Lots of companies gab about design thinking, but Chef’n lives it–and it has proven just how fast a startup can rise on the power of a few brilliant ideas. Chef’n focuses on kitchen tools, which are ripe for redesign because of all the fiddly tasks involved.

Like Oxo, one of its specialties has been rethinking common kitchen tasks: Witness the Switchit spatulas, the VeggiChop, or the Garlic Zoom. But its designers also tackle plenty of esoteric chores with goofy, purpose-built gadgets that seem utterly obvious in retrospect, because they’re so well designed–while sparking impulse buys because of the gee-whiz factor.

Witness the Wisecracker tool, for eating crab; the Flexicado avocado slicer; and the Grapefruiter grapefruit sectioner.

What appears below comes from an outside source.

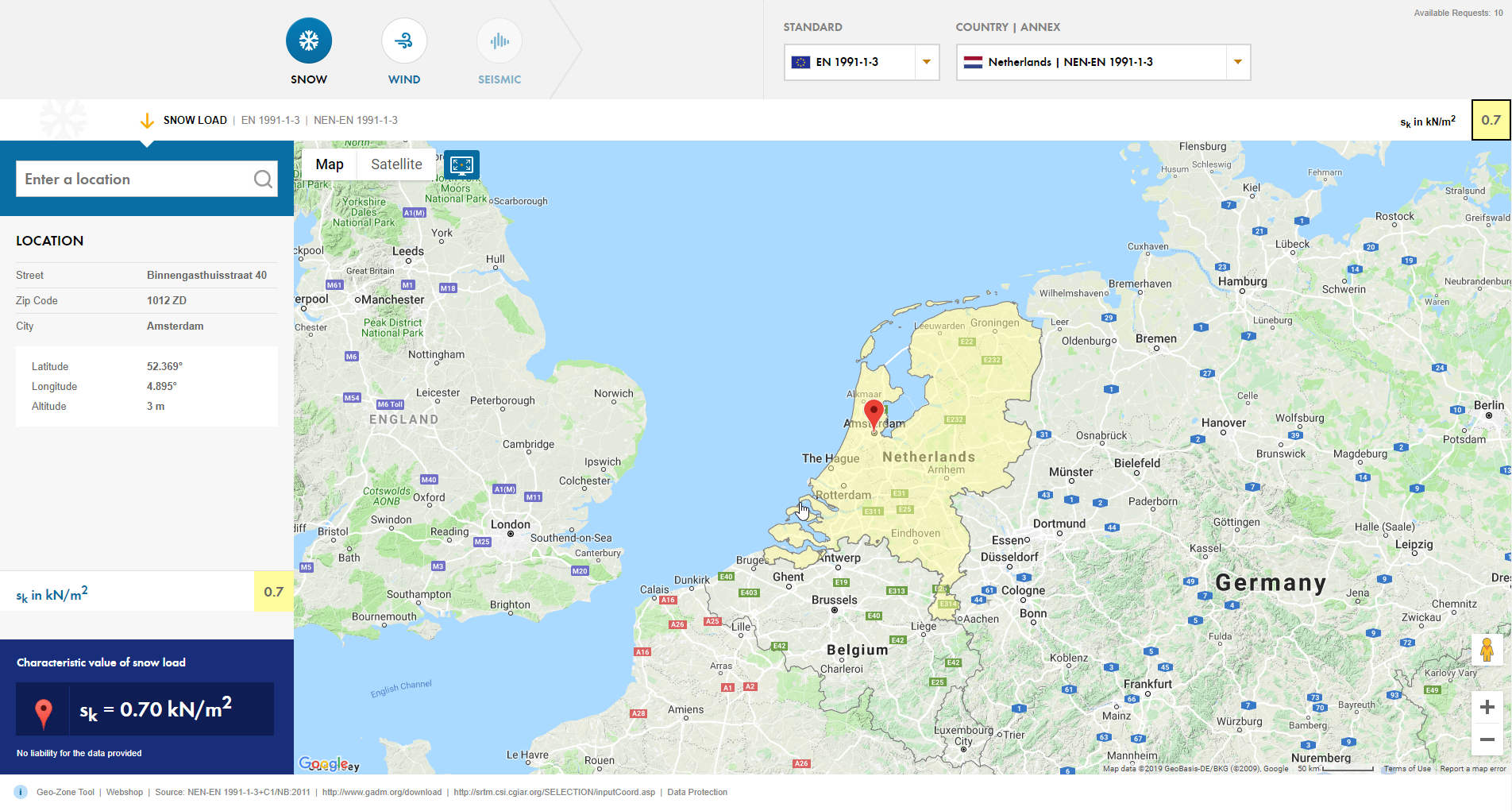Viewport: 1512px width, 811px height.
Task: Open the Data Protection page
Action: coord(696,792)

You might be surprised at the company’s humble operations. Apartment Therapy just toured Chef’n’s design studio and brought back these pictures, detailing the process behind one of its products, the Palm Peeler, which, unlike a regular blade peeler, slides over your middle finger, thus allowing you to trace more easily the contours of a round piece of fruit. Some people hate it, but it definitely works.

Design is the quintessential knowledge economy profession: You don’t really need a lot of overhead, just a few computers. For a company that racks up awards with bracing speed, Chef’n’s design headquarters are surprisingly simple–and tiny.